● **Exercise objective**:
Reproduce the rows below, substituting "Window" for each occurrence of "Viewport" and keeping everything else the same.

● **Information shown**:
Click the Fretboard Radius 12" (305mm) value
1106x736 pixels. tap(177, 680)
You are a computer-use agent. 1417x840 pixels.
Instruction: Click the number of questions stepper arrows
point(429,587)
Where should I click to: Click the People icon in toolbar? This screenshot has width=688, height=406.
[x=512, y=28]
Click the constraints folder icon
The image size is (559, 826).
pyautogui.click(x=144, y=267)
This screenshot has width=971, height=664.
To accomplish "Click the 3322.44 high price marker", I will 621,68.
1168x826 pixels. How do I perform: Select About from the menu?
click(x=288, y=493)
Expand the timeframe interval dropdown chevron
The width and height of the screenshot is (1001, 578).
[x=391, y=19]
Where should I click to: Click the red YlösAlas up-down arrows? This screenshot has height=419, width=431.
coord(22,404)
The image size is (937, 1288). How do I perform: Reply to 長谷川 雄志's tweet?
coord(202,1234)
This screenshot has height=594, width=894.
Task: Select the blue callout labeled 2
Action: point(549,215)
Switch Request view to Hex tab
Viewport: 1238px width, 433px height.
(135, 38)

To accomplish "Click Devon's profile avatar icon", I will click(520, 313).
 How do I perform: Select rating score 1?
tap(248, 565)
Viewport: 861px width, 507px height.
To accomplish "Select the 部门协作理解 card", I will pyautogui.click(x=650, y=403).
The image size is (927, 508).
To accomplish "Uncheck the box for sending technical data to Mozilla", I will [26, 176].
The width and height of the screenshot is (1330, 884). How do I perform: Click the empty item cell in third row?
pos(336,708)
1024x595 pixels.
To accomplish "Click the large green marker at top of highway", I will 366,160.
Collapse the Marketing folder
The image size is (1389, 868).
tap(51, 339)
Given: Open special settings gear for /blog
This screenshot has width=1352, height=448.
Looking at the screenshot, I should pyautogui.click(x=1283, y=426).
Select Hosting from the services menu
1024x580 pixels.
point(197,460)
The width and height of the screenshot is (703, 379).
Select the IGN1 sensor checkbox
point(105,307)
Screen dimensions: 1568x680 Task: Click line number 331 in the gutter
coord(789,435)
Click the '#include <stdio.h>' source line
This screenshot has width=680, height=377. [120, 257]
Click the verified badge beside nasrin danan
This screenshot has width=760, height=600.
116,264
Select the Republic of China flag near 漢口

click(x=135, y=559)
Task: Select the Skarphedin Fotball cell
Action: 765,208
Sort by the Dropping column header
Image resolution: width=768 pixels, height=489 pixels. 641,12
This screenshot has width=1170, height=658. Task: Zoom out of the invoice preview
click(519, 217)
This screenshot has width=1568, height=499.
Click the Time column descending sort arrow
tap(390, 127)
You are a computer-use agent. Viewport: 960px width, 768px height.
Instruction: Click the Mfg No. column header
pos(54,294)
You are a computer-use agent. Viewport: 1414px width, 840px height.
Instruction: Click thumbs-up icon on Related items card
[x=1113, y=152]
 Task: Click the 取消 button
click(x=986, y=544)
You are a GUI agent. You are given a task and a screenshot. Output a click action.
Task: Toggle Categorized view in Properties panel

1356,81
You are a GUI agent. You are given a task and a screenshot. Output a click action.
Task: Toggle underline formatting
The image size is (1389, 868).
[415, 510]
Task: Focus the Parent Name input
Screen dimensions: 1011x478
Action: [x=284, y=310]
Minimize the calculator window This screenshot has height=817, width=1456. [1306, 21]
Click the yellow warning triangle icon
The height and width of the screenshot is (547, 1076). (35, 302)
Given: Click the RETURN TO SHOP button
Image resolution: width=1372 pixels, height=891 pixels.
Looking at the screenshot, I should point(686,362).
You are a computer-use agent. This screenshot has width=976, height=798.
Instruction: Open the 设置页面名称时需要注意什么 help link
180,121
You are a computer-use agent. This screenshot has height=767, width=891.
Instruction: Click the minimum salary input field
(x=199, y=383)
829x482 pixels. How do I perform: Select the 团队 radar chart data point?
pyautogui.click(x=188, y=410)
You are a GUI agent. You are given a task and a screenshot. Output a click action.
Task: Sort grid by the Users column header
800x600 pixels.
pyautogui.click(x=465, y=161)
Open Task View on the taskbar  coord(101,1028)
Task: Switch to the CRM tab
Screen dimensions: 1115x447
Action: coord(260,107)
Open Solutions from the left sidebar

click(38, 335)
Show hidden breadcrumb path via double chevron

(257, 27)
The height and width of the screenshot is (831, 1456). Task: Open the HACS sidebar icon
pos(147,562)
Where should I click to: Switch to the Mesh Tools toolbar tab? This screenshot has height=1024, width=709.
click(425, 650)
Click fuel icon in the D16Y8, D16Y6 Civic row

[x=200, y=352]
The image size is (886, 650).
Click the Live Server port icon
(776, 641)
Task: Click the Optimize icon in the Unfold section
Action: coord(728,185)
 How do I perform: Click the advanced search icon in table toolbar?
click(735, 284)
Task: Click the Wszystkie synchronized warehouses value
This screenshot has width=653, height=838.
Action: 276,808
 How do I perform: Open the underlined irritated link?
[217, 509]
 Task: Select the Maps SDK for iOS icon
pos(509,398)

● **Solution to the exercise**:
Click the Fretboard Radius 12" (305mm) value
1106x736 pixels. tap(177, 680)
You are a computer-use agent. 1417x840 pixels.
Instruction: Click the number of questions stepper arrows
point(429,587)
Where should I click to: Click the People icon in toolbar? This screenshot has width=688, height=406.
[x=512, y=28]
Click the constraints folder icon
The image size is (559, 826).
pyautogui.click(x=144, y=267)
This screenshot has width=971, height=664.
To accomplish "Click the 3322.44 high price marker", I will 621,68.
1168x826 pixels. How do I perform: Select About from the menu?
click(x=288, y=493)
Expand the timeframe interval dropdown chevron
The width and height of the screenshot is (1001, 578).
[x=391, y=19]
Where should I click to: Click the red YlösAlas up-down arrows? This screenshot has height=419, width=431.
coord(22,404)
The image size is (937, 1288). How do I perform: Reply to 長谷川 雄志's tweet?
coord(202,1234)
This screenshot has height=594, width=894.
Task: Select the blue callout labeled 2
Action: point(549,215)
Switch Request view to Hex tab
Window: 1238px width, 433px height.
(135, 38)

To accomplish "Click Devon's profile avatar icon", I will click(520, 313).
 How do I perform: Select rating score 1?
tap(248, 565)
Window: 861px width, 507px height.
To accomplish "Select the 部门协作理解 card", I will pyautogui.click(x=650, y=403).
The image size is (927, 508).
To accomplish "Uncheck the box for sending technical data to Mozilla", I will [26, 176].
The width and height of the screenshot is (1330, 884). How do I perform: Click the empty item cell in third row?
pos(336,708)
1024x595 pixels.
To accomplish "Click the large green marker at top of highway", I will 366,160.
Collapse the Marketing folder
The image size is (1389, 868).
tap(51, 339)
Given: Open special settings gear for /blog
This screenshot has width=1352, height=448.
Looking at the screenshot, I should pyautogui.click(x=1283, y=426).
Select Hosting from the services menu
1024x580 pixels.
point(197,460)
The width and height of the screenshot is (703, 379).
Select the IGN1 sensor checkbox
point(105,307)
Screen dimensions: 1568x680 Task: Click line number 331 in the gutter
coord(789,435)
Click the '#include <stdio.h>' source line
This screenshot has width=680, height=377. [120, 257]
Click the verified badge beside nasrin danan
This screenshot has width=760, height=600.
116,264
Select the Republic of China flag near 漢口

click(x=135, y=559)
Task: Select the Skarphedin Fotball cell
Action: 765,208
Sort by the Dropping column header
Image resolution: width=768 pixels, height=489 pixels. 641,12
This screenshot has width=1170, height=658. Task: Zoom out of the invoice preview
click(519, 217)
This screenshot has width=1568, height=499.
Click the Time column descending sort arrow
tap(390, 127)
You are a computer-use agent. Window: 960px width, 768px height.
Instruction: Click the Mfg No. column header
pos(54,294)
You are a computer-use agent. Window: 1414px width, 840px height.
Instruction: Click thumbs-up icon on Related items card
[x=1113, y=152]
 Task: Click the 取消 button
click(x=986, y=544)
You are a GUI agent. You are given a task and a screenshot. Output a click action.
Task: Toggle Categorized view in Properties panel

1356,81
You are a GUI agent. You are given a task and a screenshot. Output a click action.
Task: Toggle underline formatting
The image size is (1389, 868).
[415, 510]
Task: Focus the Parent Name input
Screen dimensions: 1011x478
Action: [x=284, y=310]
Minimize the calculator window This screenshot has height=817, width=1456. [1306, 21]
Click the yellow warning triangle icon
The height and width of the screenshot is (547, 1076). (35, 302)
Given: Click the RETURN TO SHOP button
Image resolution: width=1372 pixels, height=891 pixels.
Looking at the screenshot, I should point(686,362).
You are a computer-use agent. This screenshot has width=976, height=798.
Instruction: Open the 设置页面名称时需要注意什么 help link
180,121
You are a computer-use agent. This screenshot has height=767, width=891.
Instruction: Click the minimum salary input field
(x=199, y=383)
829x482 pixels. How do I perform: Select the 团队 radar chart data point?
pyautogui.click(x=188, y=410)
You are a GUI agent. You are given a task and a screenshot. Output a click action.
Task: Sort grid by the Users column header
800x600 pixels.
pyautogui.click(x=465, y=161)
Open Task View on the taskbar  coord(101,1028)
Task: Switch to the CRM tab
Screen dimensions: 1115x447
Action: coord(260,107)
Open Solutions from the left sidebar

click(38, 335)
Show hidden breadcrumb path via double chevron

(257, 27)
The height and width of the screenshot is (831, 1456). Task: Open the HACS sidebar icon
pos(147,562)
Where should I click to: Switch to the Mesh Tools toolbar tab? This screenshot has height=1024, width=709.
click(425, 650)
Click fuel icon in the D16Y8, D16Y6 Civic row

[x=200, y=352]
The image size is (886, 650).
Click the Live Server port icon
(776, 641)
Task: Click the Optimize icon in the Unfold section
Action: coord(728,185)
 How do I perform: Click the advanced search icon in table toolbar?
click(735, 284)
Task: Click the Wszystkie synchronized warehouses value
This screenshot has width=653, height=838.
Action: 276,808
 How do I perform: Open the underlined irritated link?
[217, 509]
 Task: Select the Maps SDK for iOS icon
pos(509,398)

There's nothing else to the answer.